Friday August 29, 2014

Be safe, slow down


Saskatchewan drivers are being challenged to reduce the number of deaths and injuries due to vehicle collisions on our roads.

The Road Safety Challenge aims to make drivers think about simple changes they can make to improve safety on provincial roads and highways, and help meet the target of a 10 per cent reduction in deaths and injuries by Saskatchewan Day 2015 and a 20 per cent reduction by Saskatchewan Day 2017.

“It’s easy to blame the ‘other driver’ for the behaviours causing collisions on Saskatchewan roads and highways,” Minister responsible for SGI Donna Harpauer said.  “We’re challenging all drivers to take personal responsibility, and do their part by making simple changes in their driving habits that can lead to big safety benefits.  Changes could include volunteering to be the designated driver, always wearing a seatbelt, easing off the gas pedal, and putting down the distractions like cellphones while driving.  Small changes can have a big impact.”

In 2012 in Saskatchewan, there were 184 deaths and 7,311 injuries due to vehicle collisions. The Saskatchewan Road Safety Challenge encourages everyone to identify the changes they can make in their driving habits to make our roads safer. A series of ads running on television, radio and online will challenge drivers to modify their driving behaviour – by slowing down, putting down that phone, and planning a safe ride home after drinking alcohol. Drivers are also encouraged to share their safe driving behaviour changes and ideas on Facebook and Twitter using the hashtag #wecandrivebetter.

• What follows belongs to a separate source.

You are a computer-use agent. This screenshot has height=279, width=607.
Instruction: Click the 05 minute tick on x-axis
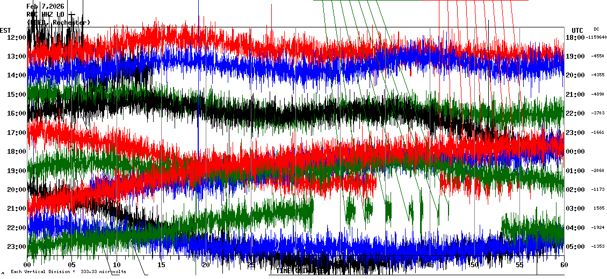tap(72, 265)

“Governments can make stronger rules and tougher sanctions,” Chair of the all-party Special Committee on Traffic Safety Darryl Hickie said. “But the only way to make our roads safer is for drivers to think about the choices they can make to prevent crashes.  That’s why increasing traffic safety awareness was also a big part of our recommendations. This challenge is designed to get you talking about safe driving and how you can make a difference.”

“Changing driver behaviour is a little like moving a boulder,” Saskatchewan Association of Chiefs of Police President Chief Troy Hagen said. “We can either make a handful of people move a boulder up a hill, or we can ask 800,000 people to each carry a pebble. Neither police nor legislators can do this alone. But, if each driver makes a personal commitment together, we can reduce collisions.”

The Road Safety Challenge focuses on the most common high-risk driving behaviours and encompasses a variety of ongoing initiatives focused on traffic safety, including “We can do better” streeter ads, monthly traffic safety spotlights, car seat clinics and ads about upcoming changes to traffic safety laws.